▸ **To be done**:
Please write out, word for word, the lines in the items below, starting with the line containing "Open the Situation administrative tab" and going through the line containing "Open the File", with both of those lines included.

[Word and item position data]
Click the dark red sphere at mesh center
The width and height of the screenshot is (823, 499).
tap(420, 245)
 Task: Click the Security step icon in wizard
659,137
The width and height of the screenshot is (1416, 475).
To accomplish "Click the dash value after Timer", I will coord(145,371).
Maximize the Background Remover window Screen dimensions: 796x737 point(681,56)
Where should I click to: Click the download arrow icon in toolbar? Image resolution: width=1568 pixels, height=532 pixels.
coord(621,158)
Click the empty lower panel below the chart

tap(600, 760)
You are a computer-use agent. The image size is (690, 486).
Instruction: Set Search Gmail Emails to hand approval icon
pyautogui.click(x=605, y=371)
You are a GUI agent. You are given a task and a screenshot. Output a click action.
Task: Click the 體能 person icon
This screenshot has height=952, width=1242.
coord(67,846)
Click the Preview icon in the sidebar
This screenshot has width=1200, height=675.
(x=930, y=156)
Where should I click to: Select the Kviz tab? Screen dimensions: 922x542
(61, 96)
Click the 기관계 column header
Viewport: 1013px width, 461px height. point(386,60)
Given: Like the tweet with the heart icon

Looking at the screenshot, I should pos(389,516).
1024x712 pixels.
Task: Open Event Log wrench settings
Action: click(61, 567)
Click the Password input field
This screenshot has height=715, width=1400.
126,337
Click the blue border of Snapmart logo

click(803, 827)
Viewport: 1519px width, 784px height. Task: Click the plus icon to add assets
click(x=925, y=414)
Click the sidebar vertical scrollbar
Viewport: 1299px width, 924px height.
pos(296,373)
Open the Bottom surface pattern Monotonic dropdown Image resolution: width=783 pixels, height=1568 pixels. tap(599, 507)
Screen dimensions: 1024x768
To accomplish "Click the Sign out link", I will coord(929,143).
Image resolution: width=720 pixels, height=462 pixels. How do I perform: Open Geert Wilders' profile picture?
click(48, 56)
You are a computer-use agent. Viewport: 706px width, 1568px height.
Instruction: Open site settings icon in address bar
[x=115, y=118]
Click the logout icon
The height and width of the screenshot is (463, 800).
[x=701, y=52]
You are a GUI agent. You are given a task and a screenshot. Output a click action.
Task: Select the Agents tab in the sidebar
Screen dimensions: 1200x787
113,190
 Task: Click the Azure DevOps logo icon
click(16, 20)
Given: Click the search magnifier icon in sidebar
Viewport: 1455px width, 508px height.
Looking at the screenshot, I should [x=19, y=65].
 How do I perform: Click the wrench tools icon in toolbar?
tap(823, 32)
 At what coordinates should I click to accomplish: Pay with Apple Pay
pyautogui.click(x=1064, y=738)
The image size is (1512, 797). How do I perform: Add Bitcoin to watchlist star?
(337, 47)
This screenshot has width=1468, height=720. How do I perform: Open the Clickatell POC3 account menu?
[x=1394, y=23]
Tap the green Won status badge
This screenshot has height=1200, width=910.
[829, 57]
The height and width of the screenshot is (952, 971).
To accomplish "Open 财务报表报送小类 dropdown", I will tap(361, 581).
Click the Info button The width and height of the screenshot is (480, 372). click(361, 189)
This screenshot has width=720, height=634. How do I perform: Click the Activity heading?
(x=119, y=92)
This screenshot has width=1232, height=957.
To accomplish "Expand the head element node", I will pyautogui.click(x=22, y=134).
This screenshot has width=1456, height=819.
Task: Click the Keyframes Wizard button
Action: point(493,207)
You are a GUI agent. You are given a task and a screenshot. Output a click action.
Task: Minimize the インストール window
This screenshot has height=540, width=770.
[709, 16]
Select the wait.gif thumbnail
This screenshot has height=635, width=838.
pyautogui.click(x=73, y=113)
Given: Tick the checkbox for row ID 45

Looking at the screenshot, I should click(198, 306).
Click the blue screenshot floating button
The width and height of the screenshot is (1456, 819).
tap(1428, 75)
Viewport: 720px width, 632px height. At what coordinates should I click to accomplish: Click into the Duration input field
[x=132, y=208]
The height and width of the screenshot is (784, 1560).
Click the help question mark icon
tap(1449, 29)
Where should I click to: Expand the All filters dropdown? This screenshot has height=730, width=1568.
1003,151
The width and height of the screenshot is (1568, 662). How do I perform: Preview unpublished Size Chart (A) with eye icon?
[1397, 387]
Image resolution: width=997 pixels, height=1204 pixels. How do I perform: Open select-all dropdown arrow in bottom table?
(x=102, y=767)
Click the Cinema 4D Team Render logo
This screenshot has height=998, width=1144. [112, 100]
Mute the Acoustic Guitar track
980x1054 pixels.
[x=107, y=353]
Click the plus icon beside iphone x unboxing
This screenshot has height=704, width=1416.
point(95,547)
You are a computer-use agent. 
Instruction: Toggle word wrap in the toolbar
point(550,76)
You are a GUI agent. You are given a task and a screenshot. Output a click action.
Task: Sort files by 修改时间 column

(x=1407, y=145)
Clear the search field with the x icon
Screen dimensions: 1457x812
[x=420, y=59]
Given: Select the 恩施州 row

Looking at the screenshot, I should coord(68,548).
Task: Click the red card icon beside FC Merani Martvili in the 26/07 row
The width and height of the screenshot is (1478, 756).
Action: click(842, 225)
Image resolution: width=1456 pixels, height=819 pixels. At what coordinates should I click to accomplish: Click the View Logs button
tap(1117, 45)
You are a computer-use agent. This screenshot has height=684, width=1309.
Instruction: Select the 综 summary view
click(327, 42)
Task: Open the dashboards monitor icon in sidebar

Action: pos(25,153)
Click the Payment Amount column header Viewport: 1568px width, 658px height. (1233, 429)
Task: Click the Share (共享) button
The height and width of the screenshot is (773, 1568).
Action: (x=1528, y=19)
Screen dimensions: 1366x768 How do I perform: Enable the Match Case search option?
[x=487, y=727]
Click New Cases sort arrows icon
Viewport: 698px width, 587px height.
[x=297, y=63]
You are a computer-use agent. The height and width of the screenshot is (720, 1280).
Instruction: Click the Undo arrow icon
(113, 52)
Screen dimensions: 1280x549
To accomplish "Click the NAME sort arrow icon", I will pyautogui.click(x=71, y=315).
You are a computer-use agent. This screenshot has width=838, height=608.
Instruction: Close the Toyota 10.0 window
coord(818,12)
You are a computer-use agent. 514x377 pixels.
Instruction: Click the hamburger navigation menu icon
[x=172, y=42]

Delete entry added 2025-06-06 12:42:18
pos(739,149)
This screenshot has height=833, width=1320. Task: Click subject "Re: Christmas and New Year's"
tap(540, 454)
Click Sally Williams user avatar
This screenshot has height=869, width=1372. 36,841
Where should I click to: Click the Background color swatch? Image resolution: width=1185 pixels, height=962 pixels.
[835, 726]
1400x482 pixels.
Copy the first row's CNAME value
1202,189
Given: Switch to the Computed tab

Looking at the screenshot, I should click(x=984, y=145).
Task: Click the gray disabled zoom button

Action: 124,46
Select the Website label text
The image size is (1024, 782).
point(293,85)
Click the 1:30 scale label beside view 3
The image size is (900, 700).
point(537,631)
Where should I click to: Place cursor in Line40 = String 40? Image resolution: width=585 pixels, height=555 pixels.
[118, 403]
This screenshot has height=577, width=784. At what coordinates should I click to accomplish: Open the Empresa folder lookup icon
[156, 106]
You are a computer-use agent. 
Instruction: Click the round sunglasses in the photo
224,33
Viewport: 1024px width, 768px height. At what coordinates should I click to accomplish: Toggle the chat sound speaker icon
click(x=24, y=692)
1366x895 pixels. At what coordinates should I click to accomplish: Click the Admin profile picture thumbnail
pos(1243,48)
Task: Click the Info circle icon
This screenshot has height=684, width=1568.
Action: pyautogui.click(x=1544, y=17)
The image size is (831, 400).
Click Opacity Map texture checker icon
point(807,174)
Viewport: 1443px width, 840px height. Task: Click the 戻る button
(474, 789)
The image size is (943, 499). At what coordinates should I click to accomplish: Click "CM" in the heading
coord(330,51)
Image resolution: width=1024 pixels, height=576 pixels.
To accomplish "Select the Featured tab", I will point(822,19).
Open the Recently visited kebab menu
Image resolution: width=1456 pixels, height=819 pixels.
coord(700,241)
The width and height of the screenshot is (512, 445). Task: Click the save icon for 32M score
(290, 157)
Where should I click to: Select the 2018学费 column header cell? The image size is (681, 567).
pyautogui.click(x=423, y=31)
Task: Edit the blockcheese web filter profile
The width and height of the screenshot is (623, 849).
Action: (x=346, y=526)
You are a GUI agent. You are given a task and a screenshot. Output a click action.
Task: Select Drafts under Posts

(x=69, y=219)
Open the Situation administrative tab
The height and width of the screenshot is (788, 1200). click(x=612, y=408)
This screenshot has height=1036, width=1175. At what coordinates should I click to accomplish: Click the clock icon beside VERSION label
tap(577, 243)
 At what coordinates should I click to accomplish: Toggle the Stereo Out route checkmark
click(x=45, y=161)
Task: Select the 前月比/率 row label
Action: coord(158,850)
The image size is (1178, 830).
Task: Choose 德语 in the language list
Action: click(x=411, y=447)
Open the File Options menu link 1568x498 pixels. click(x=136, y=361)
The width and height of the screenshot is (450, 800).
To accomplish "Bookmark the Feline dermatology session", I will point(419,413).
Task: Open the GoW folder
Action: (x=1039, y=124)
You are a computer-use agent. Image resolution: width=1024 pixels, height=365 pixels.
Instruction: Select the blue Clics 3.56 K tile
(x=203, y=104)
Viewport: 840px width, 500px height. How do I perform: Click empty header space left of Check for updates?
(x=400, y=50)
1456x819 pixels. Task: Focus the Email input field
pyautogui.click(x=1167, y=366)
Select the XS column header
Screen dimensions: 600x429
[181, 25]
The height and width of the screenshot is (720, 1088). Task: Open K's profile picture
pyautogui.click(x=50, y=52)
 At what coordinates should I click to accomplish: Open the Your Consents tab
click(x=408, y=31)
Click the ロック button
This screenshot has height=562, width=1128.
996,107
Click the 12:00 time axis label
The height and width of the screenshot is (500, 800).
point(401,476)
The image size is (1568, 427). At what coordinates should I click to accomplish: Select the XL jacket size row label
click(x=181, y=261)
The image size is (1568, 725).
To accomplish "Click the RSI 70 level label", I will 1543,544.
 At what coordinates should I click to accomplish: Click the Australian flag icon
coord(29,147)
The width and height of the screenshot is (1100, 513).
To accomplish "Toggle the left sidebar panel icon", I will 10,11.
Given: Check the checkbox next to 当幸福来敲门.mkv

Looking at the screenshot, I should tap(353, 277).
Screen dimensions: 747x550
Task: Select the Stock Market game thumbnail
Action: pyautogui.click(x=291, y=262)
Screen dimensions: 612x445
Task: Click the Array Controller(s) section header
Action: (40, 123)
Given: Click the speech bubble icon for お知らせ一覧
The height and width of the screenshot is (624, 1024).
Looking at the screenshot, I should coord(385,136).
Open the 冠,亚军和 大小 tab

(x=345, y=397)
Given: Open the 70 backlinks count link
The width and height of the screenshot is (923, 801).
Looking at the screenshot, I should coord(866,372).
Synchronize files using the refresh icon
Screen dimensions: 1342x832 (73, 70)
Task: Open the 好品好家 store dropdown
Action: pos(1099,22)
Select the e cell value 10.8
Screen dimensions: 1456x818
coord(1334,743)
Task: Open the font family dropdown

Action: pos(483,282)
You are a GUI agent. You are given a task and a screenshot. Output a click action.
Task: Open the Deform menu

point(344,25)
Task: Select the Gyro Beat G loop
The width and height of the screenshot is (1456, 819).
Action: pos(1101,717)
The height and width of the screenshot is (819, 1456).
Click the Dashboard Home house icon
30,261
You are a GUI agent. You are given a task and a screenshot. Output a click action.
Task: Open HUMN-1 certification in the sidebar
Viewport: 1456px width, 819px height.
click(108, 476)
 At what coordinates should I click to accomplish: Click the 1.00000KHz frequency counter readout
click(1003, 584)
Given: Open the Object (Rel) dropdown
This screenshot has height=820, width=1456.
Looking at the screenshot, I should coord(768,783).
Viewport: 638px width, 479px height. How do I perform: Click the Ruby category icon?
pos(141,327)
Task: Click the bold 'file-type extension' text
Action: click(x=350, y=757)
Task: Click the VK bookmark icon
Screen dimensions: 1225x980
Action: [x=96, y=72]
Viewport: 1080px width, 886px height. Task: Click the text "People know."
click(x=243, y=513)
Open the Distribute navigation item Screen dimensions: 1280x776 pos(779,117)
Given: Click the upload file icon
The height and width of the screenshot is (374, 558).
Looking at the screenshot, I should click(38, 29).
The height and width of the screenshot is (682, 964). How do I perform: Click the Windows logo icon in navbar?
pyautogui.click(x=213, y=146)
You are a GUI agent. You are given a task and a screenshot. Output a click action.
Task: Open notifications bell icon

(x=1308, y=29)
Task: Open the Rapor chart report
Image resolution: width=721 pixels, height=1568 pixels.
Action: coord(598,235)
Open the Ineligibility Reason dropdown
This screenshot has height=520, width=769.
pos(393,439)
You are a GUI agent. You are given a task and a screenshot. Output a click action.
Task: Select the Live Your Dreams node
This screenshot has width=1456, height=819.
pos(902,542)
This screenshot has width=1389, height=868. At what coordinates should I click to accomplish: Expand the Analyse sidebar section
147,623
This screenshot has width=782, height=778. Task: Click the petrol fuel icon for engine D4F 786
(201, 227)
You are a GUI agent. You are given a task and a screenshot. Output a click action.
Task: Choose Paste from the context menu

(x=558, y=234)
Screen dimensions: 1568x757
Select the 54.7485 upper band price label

▸ **Exercise solution**:
Open the Situation administrative tab
The height and width of the screenshot is (788, 1200). click(x=612, y=408)
This screenshot has height=1036, width=1175. At what coordinates should I click to accomplish: Click the clock icon beside VERSION label
tap(577, 243)
 At what coordinates should I click to accomplish: Toggle the Stereo Out route checkmark
click(x=45, y=161)
Task: Select the 前月比/率 row label
Action: coord(158,850)
The image size is (1178, 830).
Task: Choose 德语 in the language list
Action: click(x=411, y=447)
Open the File Options menu link 1568x498 pixels. click(x=136, y=361)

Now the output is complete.